Super helpful instructions, Jeff. I originally was going to write to ask about those little metal tabs. I drilled the holes in the brass plate without straightening them, as suggested, though it would have made the job a little easier to have done so. I bolted (I used the same hardware you did) the whole thing together with the tabs still in their original factory condition. Was that a mistake? Everything seems to be holding together ok, though I haven’t been out bashing around yet in my boat. Will my boat blow up or sink?
Also, I wish I’d read all the comments before finalizing my hardware selection. I did do a quick check of the hardware with a magnet, but then had to replace the original screws (I got flatheads rather than pan heads), and forgot to test the new batch. However, when I checked the installed Brunton compass with a handheld compass at N, S, E, and W, the readings between the two were the same, so I’m thinking I’m OK. But those tabs…..
Geoffrey, you should be OK with the tabs undrilled. As I recall, the reason I drilled the holes larger was to prevent the metal plate from buckling when running the larger bolts thru them. As long as this didn’t happen to you, you’re probably just fine.

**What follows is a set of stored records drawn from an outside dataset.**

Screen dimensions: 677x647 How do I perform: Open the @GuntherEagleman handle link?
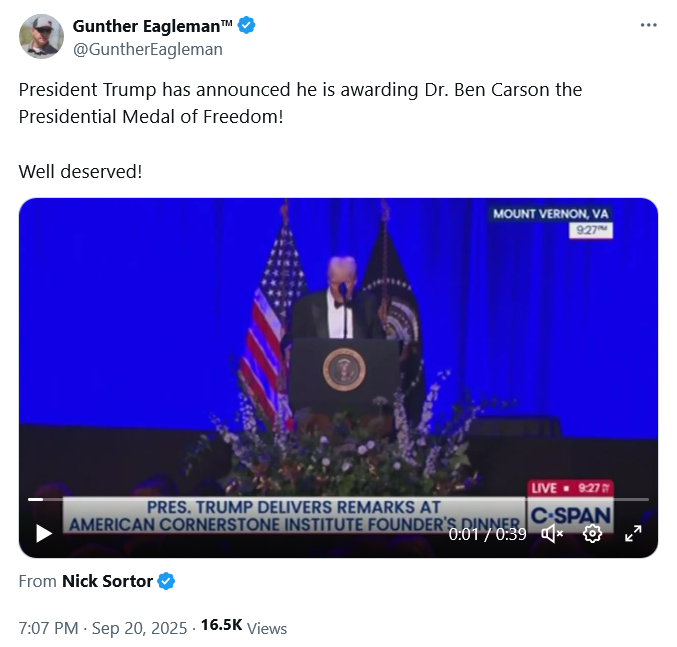(x=148, y=49)
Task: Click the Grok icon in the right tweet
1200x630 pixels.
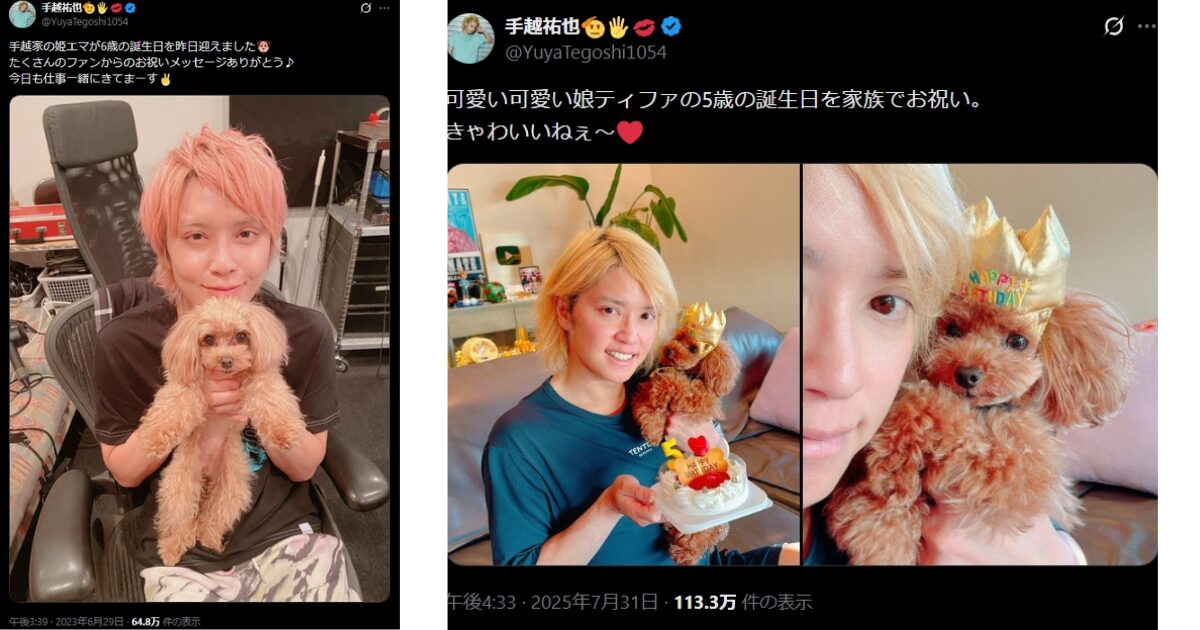Action: 1113,27
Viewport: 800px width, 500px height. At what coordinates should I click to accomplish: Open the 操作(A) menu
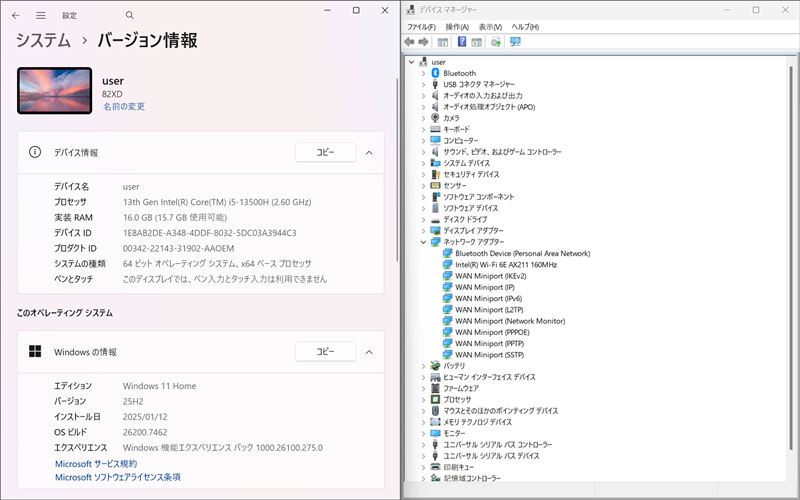pyautogui.click(x=457, y=26)
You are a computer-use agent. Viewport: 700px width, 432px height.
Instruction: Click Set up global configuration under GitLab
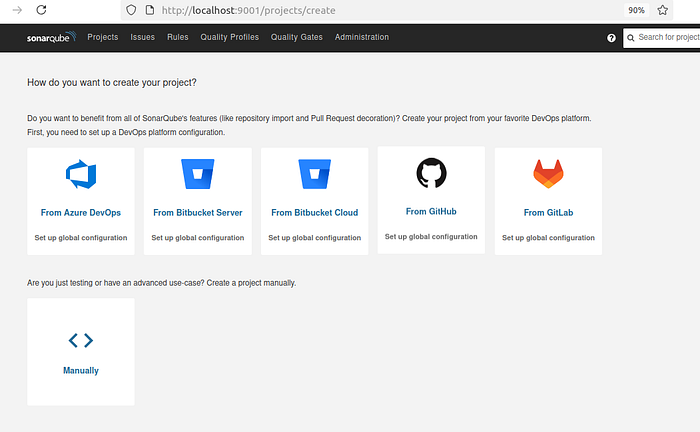click(548, 238)
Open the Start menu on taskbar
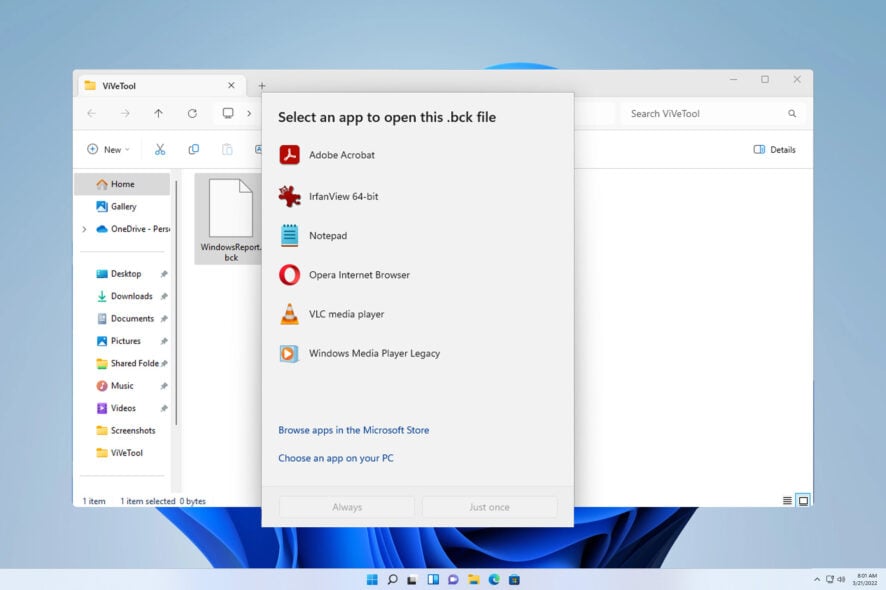Viewport: 886px width, 590px height. [x=372, y=579]
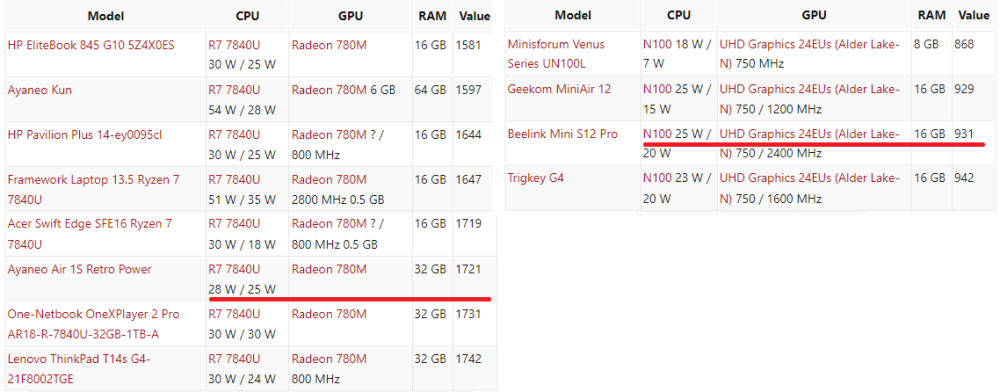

As for the hardware, it would depend on how strongly magnetized it is. As long as your deck compass closely matches your accurate handheld compass, you’re safe to go paddling!
Hi Jeffrey, thanks for your instructions! I will put this in my Wilderness Tempest 165. I assume the tabs help keep the compass in place. Why do you suggest to flatten them?

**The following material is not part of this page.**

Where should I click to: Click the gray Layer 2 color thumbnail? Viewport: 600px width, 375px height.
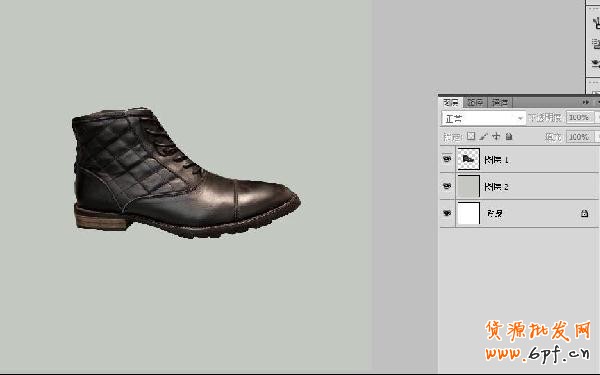point(468,186)
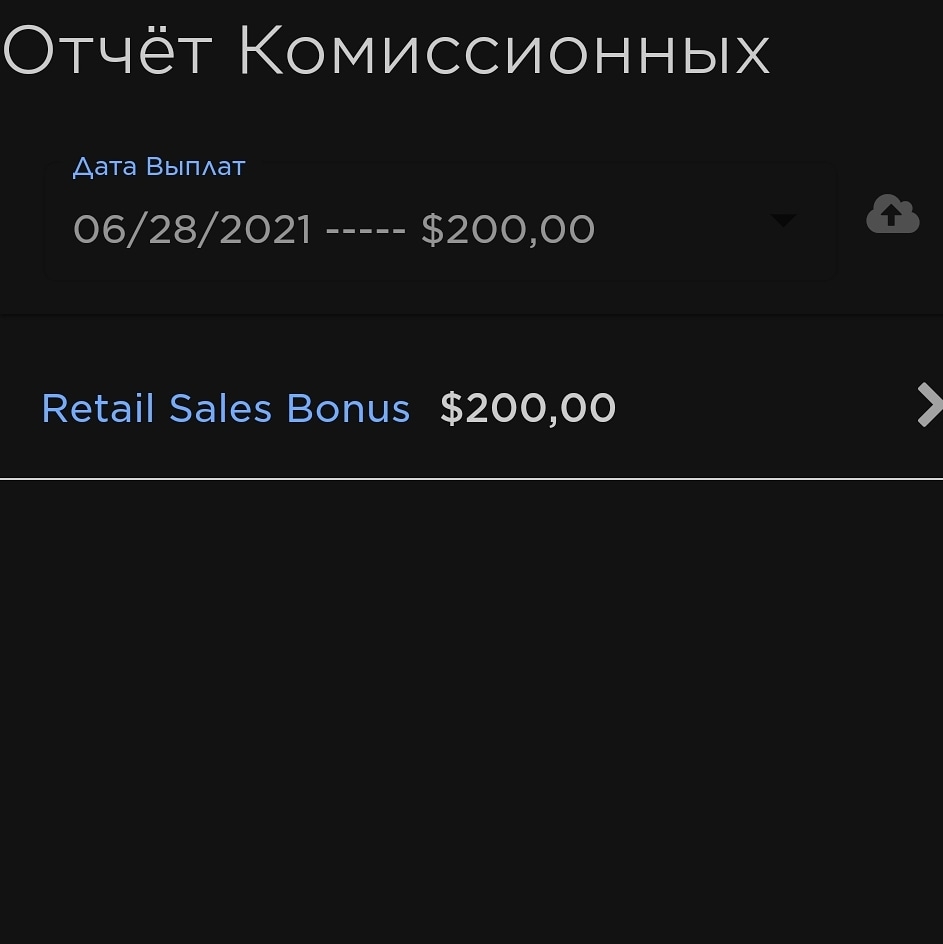This screenshot has height=944, width=943.
Task: Click the cloud upload icon
Action: point(892,215)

I have just like you a set of 6×32 stainless machine screws with vinyl nuts & rubber washers. They do attach to my (strong) magnet and the magnet affects the compass at about 2ft away. But holding the screws up near the compass doesn’t do anything at all. Should that not mean it’s totally safe to use these to mount the compass? And even if there’s a slight magnetism, I thought that one on each corner should balance it out anyway…
Lianne, sorry for the late reply but I’ve been away …
I don’t recall exactly what purpose the brass plate with tabs serves, and it may even be unnecessary when using your own mounting hardware. If you decide to flatten the tabs, simply squeeze them flat with a large pliers, or flatten them with a hammer on a block of wood …
Yes, sounds like the SS hardware bits are so slightly magnetic as to not be a concern; I’d use them, and simply double-check your compass’ accuracy before each season.